Le problème de l'homme aux loups réside dans son incapacité à trouver le père symbolique dans son entourage. L'enfant n'a pas pu s'identifier à une image proprement paternelle remplissant la fonction symbolique du père. Pour cela, il n'a pas pu accomplir son complexe d'Œdipe normativant puisqu'il s'est identifié, non pas à son père, mais à sa mère. L'objet de son désir est son père. De plus, dans la famille, le père n'est pas un "père castrateur" aussi bien dans ses actes que dans ses paroles (ce sont les femmes de son entourage qui jouent ce rôle), il se montre même extrêmement tendre avec son fils.
Pourtant, Sergueï Pankejeff, pour des raisons liées à la séduction qu'il a subie recherche et fuit le père symbolique castrateur. Un père qui, contrairement à son vrai père, aurait avec lui des rapports punitifs. L'enfant a une attitude provocatrice et recherche la satisfaction : être puni par le père.
Les critiques que l'homme aux loups formule contre la religion tiennent leur origine du fait que le Dieu présenté à l'enfant ne tient pas pour lui la place du père symbolique mais aussi parce qu'il essaie de chasser de son cœur son véritable père.
D'où sa révolte contre le masochisme affecté par son " double " dans les saintes écritures : le Christ (qui, lui, a laissé le père symbolique prendre la place de son vrai père : Josef et est mort pour lui).
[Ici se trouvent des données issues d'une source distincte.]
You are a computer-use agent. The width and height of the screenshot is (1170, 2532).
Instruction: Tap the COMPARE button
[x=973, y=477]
La religion sert également de prétexte pour justifier la névrose obsessionnelle.
Freud considère cette maladie comme une religion privée ce qui lui permet de faire apparaître la névrose comme la dégradation d’une organisation symbolique forte.
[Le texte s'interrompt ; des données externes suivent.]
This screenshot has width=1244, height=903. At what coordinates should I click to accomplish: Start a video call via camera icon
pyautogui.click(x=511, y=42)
Dans son livre Modèle:Psychoses, Névroses et Perversion: Freud affirme que les pratiques religieuses sont identiques aux pratiques des obsessionnelles (scrupulosité dans l’exécution des détails, conviction que si le rituel n’est pas accomplit des catastrophes se produiront, toute puissance des idées, une certaine stéréotypie du rite…) à ceci près que le névrosé accomplit ses rituels seul et surtout que les rites du névrosé apparaissent aux communs des mortels comme dénué de sens.
Lorsqu'il était enfant, Sergueï Pankejeff expirait dès qu'il croisait un mendiant ou un infirme et attribuait une propriété magique à ce souffle expiré. En réalité, Freud pense que cette expiration servait à éloigner du patient ces images représentant le mauvais père mais aussi la menace de la castration dont les mendiants et infirmes étaient le paradigme.
Freud relie ce souffle à la forte respiration du père entendu par l'enfant lors de la scène primitive. Enfin, le fait d'embrasser systématiquement les icônes ornant sa chambre était une forme de défense contre les mauvaises pensées formulées par l'enfants en réaction contre le père symbolique castrateur.
La religion servit également de moyen pour l'enfant de s'éloigner des femmes de sa famille. Tout d'abord de sa mère, à laquelle il s'identifiait et qui avait été le support de son homosexualité, et de sa sœur séductrice, représentant, à présent à ses yeux, une tentatrice.
L'attrait pour la religion du patient disparut lorsque celui-ci rencontra un précepteur allemand anti-religieux qui incarna pour lui le père symbolique. Il affectionnait tant cet homme que, toute sa vie durant, il privilégia, par identification avec cet homme, l'élément allemand.